Ori and I decided we'd do exactly that yesterday. I haven't filed a task for that yet, but I will.

We could use SAX with an HTML parser instead of JSON (if that exists).

There do exist popular XML parsers for SAX. We may be able to use that since the Parsoid HTML is XML compatible, right?

Yes, Parsoid HTML is XML-compatible, and we already use an XML parser to work around normalization bugs in IE's HTML parser, but only in IE. Even there, we have to serialize back to HTML and re-parse with an HTML parser, because while the string we receive is both valid XML and HTML, XML and HTML have different parsing rules and the two DOMs behave differently, and we do need to produce an HTML DOM in the end. However, you wouldn't need the fancy HTML5 parsing algorithm, you could potentially use SAX but emit HTML nodes instead of XML nodes, without having to worry about the fact that the resulting parser isn't technically HTML-compliant due to its inability to parse non-XML-compatible tag soup.

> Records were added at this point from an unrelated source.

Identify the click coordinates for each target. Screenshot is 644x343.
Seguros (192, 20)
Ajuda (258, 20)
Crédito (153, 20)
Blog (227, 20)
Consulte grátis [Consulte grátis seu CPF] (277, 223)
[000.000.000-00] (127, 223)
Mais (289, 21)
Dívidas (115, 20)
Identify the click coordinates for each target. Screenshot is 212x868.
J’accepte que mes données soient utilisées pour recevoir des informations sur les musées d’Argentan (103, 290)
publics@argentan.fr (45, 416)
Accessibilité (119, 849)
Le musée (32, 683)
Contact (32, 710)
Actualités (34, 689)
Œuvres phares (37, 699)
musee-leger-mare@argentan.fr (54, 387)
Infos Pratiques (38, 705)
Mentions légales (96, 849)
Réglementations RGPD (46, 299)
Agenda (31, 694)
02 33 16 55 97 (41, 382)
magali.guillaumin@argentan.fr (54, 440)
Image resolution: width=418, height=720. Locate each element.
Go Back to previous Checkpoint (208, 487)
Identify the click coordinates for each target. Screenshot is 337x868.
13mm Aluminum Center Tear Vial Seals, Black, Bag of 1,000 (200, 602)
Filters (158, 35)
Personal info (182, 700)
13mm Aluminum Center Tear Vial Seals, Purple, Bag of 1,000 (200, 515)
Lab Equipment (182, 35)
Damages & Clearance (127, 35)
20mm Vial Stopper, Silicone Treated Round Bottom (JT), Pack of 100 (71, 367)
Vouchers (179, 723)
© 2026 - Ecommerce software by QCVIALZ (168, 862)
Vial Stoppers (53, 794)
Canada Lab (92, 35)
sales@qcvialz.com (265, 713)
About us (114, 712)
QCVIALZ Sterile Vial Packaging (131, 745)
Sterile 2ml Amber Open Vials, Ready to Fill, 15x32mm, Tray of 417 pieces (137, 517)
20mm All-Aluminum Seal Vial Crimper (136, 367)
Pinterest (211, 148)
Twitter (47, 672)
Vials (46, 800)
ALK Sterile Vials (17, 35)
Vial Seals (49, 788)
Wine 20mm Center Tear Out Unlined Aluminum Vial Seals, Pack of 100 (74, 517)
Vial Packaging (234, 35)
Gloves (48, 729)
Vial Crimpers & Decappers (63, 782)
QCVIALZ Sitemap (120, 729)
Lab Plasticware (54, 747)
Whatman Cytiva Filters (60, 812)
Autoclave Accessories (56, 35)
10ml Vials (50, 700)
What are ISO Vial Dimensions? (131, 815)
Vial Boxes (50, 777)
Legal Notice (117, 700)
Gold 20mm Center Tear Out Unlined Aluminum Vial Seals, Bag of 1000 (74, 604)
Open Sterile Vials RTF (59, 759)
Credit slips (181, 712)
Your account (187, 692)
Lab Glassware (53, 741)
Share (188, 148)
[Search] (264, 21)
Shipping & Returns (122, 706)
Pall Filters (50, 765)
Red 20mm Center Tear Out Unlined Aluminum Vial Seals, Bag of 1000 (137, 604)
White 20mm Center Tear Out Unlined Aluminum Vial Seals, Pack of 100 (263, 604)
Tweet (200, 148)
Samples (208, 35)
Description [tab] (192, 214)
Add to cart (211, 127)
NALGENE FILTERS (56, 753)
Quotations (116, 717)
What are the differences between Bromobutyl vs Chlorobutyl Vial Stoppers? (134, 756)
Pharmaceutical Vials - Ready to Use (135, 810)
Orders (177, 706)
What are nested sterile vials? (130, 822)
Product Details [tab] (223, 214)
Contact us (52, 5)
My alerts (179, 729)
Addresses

There are two reasons, though, why I'm not convinced that we want to do this just yet. One is that, currently, the request time is dominated by TTFB (time to first byte), and the actual data transfer is fast. We would have to see how this changes when we request the HTML separately and directly from RESTbase. If transmission is the dominant factor and TTFB is very low, a streaming parser could make sense, but if the TTFB dominates, there isn't much of a point. My other concern is that not using the browser's native HTML parser makes me feel uneasy.

I boldly asked #whatwg to expose the stream parser browsers already have for the main request. While this seems extremely unlikely (and it is, for other reasons) it shouldn't be that complicated given that the parsing logic is very detailedly specified. Even with regards to gradual building of the DOM.

That would be awesome, and I think it's pretty clear that that's the best outcome for everyone (as in, the web) in the long run.

Jdforrester-WMF set Security to None.